You are an expert in modular AI architectures and memory-augmented language models. Design a framework for training dedicated memory models that encode domain knowledge without modifying base LLM parameters.

## Project Requirements
Describe your use case:

```
[paste project description, knowledge domain, scale requirements, and constraints here]
```

## Architecture Design Framework

### 1. Memory Model Architecture
- **Encoder Design**: Define memory model structure for knowledge encoding
- **Retrieval Interface**: Design query-response mechanism between base LLM and memory
- **Knowledge Representation**: Specify how domain knowledge is stored and indexed
- **Scalability Constraints**: Plan for knowledge base growth and inference speed

### 2. Training Pipeline Design
- **Knowledge Corpus Preparation**: Define data preprocessing and chunking strategy
- **Memory Model Training**: Specify training objectives and loss functions
- **Base LLM Integration**: Design interface without parameter modification
- **Validation Framework**: Plan knowledge retrieval accuracy testing

### 3. Inference Architecture
- **Query Routing**: Design decision logic for memory model activation
- **Knowledge Fusion**: Specify how memory outputs integrate with base LLM responses
- **Caching Strategy**: Plan memory lookup optimisation and result caching
- **Fallback Mechanisms**: Design behaviour when memory model fails

### 4. Modular Components
- **Memory Encoders**: Separate models for different knowledge domains
- **Retrieval Controllers**: Query routing and result ranking systems
- **Integration Layers**: Adapters between memory and base LLM
- **Monitoring Systems**: Knowledge freshness and retrieval quality tracking

## Output Specification

Provide complete architecture design:

```markdown
## Memory Framework Architecture

### Core Components
- **Base LLM**: [model specifications and interface requirements]
- **Memory Models**: [architecture for each domain-specific memory unit]
- **Retrieval System**: [query processing and knowledge lookup design]
- **Integration Layer**: [memory-to-LLM communication protocol]

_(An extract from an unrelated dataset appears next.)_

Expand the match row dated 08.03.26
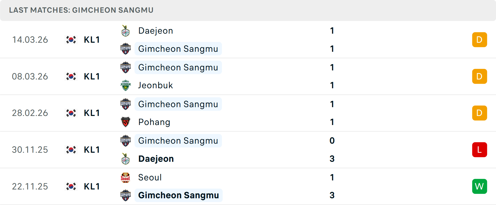[248, 76]
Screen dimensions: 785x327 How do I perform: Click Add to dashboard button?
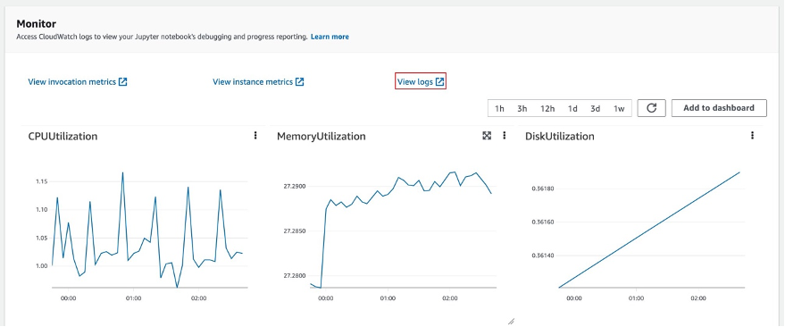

### Training Infrastructure
- **Data Pipeline**: [knowledge corpus processing workflow]
- **Training Loop**: [memory model optimisation strategy]
- **Evaluation Suite**: [knowledge retrieval and integration testing]
- **Deployment Process**: [memory model versioning and updates]

### Performance Optimisation
- **Inference Speed**: [query routing and caching strategies]
- **Memory Efficiency**: [knowledge representation compression]
- **Scalability**: [multi-domain memory coordination]
- **Reliability**: [error handling and graceful degradation]

### Implementation Roadmap
1. [Phase 1: Core memory architecture]
2. [Phase 2: Training pipeline implementation]
3. [Phase 3: Integration testing and optimisation]
4. [Phase 4: Production deployment and monitoring]
```

Include specific technical details for implementation teams. Address both research and production deployment considerations.

Use this designer to architect modular memory systems that augment existing LLMs with domain-specific knowledge without retraining base models. Works with Claude, GPT-4, and Gemini for planning complex AI system architectures.